Se me perguntarem "Em quê a vida mais te marcou?"; eu direi: "Lembro que fiquei esperando...". A vida é uma sucessão de expectativas por coisas sensacionais. E quase todas não se realizam.

Há quem queira me fazer crer, como os depoimentos à revista Marie Claire (seção "Eu, Leitora"), que a própria história é incrível, marcada por reviravoltas e surpresas emocionantes em que tudo se encadeia e se colide, como num estouro de espumante, pra acabar acontecendo tudo o que se queria. Não conheço ninguém, perto de mim, que tenha experimentado realidade tão... Borbulhante.

Na minha vida, e na de muitos ao meu redor, eu me embrenho em ocorrências nada... Fervilhantes. Olho pra direita, olho pra esquerda, olho pra cima e também para baixo e só há feijão, arroz, angu, couve picadinha, costela de porco frita. Talvez, uma farinha. Sempre, pimenta. Nada mais. Nada das trombadas do destino como se costuma ver nos filmes americanos.

Anteontem mesmo, porque abriram o Telecine pra quem não assina, pude ver um filme chamado A Prova, no qual a personagem de Gwyneth Paltrow tromba com a de Jake Gyllenhaal. Resultado: apaixonam-se. O canal TBS reprisa o seriado Sex and the City e a personagem Charlotte se estatela no chão, no meio do asfalto, e quase leva a trombada de um táxi, do qual salta um passageiro moreno, alto, etc., etc., que fica todo condoído com a moça linda no chão. Sim, adivinhou: eles se casam depois.

Pôster do filme A Um Passo da Eternidade, 1953 - Reprodução-Internet

E o que dizer da cena da novela Amor à Vida, recém-terminada na Rede Globo, na qual a personagem Gina, tímida e de baixa altoestima, que só vivia da casa pro botequim e do botequim pra casa (êpa: ela trabalhava no botequim do pai), justo numa das parcas vezes em que sai desses 2 cenários tromba com um carro em marcha a ré, conduzido pelo charmoso José Wilker, "Doutor Herbert". Começam a namorar.

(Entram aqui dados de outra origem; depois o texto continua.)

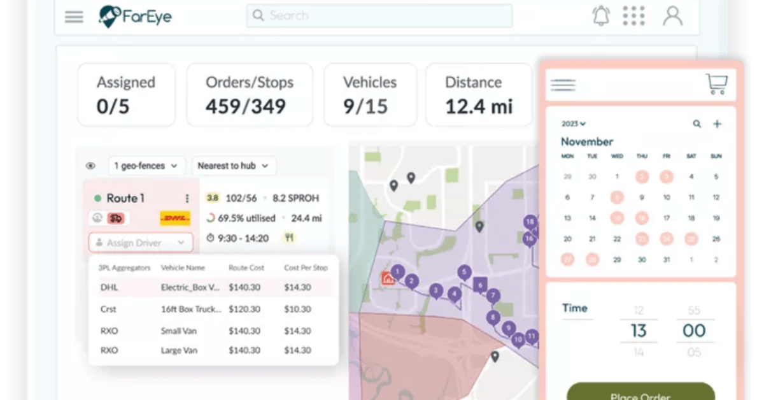Click inside the FarEye search bar
Viewport: 764px width, 400px height.
coord(379,15)
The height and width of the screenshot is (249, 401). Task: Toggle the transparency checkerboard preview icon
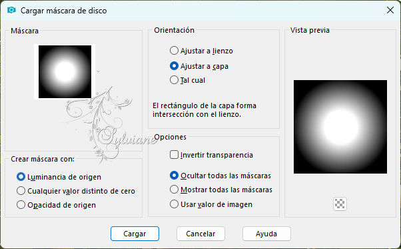point(340,204)
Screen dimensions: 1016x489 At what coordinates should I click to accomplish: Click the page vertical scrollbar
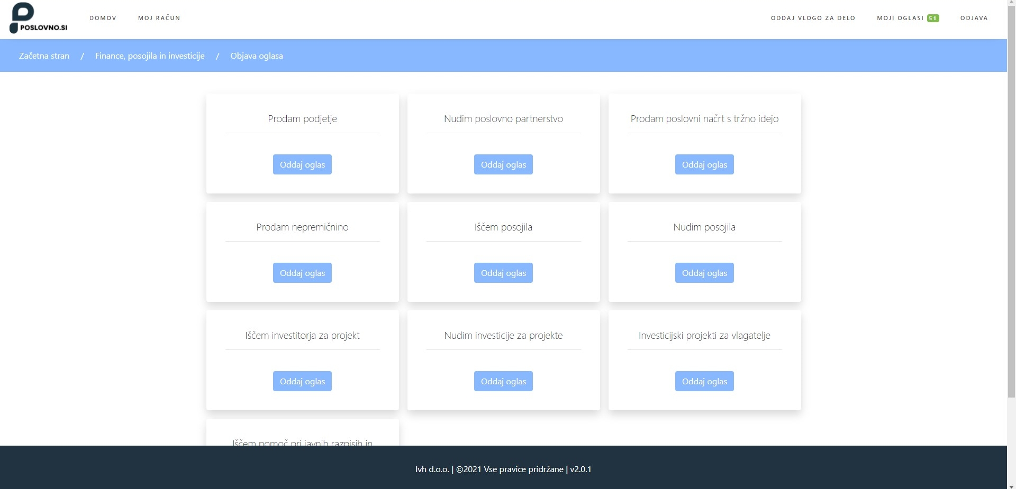coord(1011,201)
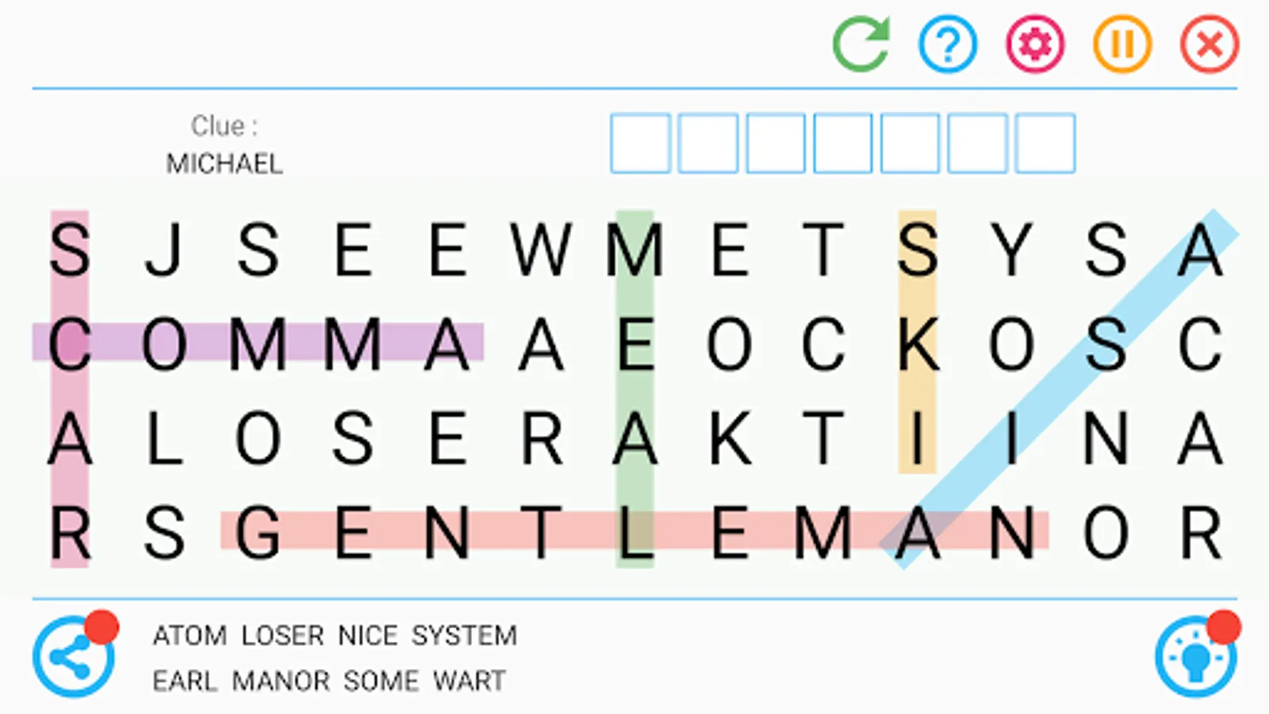Select the letter G in GENTLEMAN

pyautogui.click(x=259, y=533)
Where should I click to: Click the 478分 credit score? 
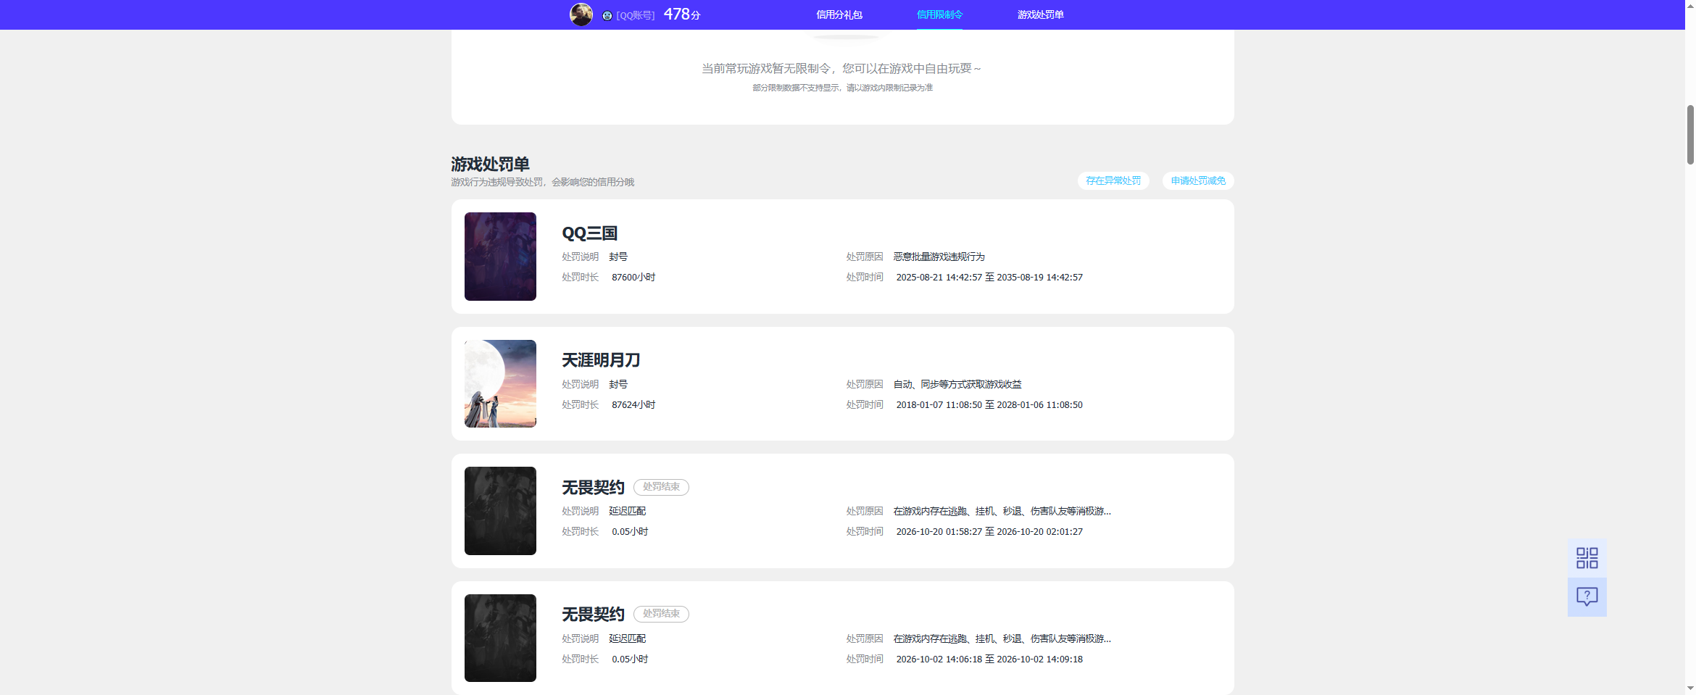(x=682, y=14)
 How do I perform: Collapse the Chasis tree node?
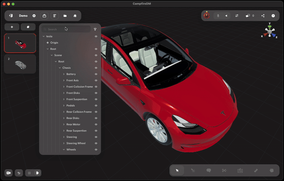point(60,68)
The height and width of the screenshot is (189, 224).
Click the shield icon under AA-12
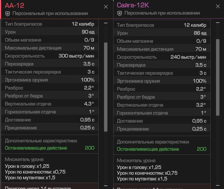(8, 14)
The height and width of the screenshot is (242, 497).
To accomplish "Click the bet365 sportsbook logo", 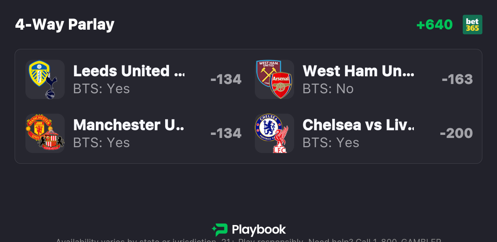I will 472,25.
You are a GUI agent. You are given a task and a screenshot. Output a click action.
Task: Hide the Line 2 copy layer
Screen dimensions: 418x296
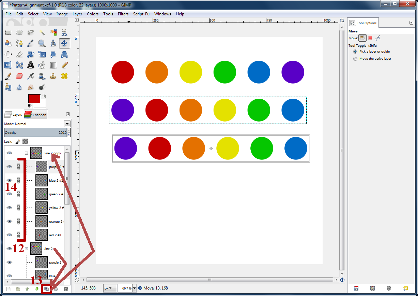click(x=9, y=153)

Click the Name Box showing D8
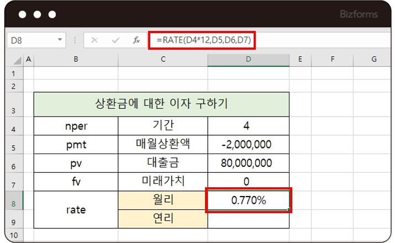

Minha pergunta: por que só no cinema e na TV (ah: e na seção "Eu, Leitora") há esses esbarrões que mudam a vida de alguém? (Só dei exemplos de "encontros amorosos", mas não me refiro somente a eles.) Minha vida inteira eu espero por este instante mágico, no qual alguém topará comigo - PUM! - e mudará o meu destino. Não acontece nada! Nos escorregões que dou, nem mesmo um garçom por perto pra me levantar!... Pensa que desisto? Que nada.

Neste arroz com feijão, angu, couve, etc., etc., eu... Espero. Espero a guinada. A topada de Drummond:

Nunca me esquecerei desse acontecimento
na vida de minhas retinas tão fatigadas.
Nunca me esquecerei que no meio do caminho
tinha uma pedra

Não há pedras! Há pedregulhos triviais e irritantes, redondos ou quadrados, os quais chuto, dos quais me desvencilho e que tenho que tolerar. E fazê-lo com cuidado, pra não pisar e escorregar (lembre: não há garçom por perto). Neste chão familiar, vou caminhando e seguindo, esperando e recitando os versos de outro brasileiro ladino, Paulo Leminski:

podem ficar com a realidade
esse baixo astral
em que tudo entra pelo cano

eu quero viver de verdade
eu fico com o cinema americano

Boa realidade - borbulhante ou não - pra você também.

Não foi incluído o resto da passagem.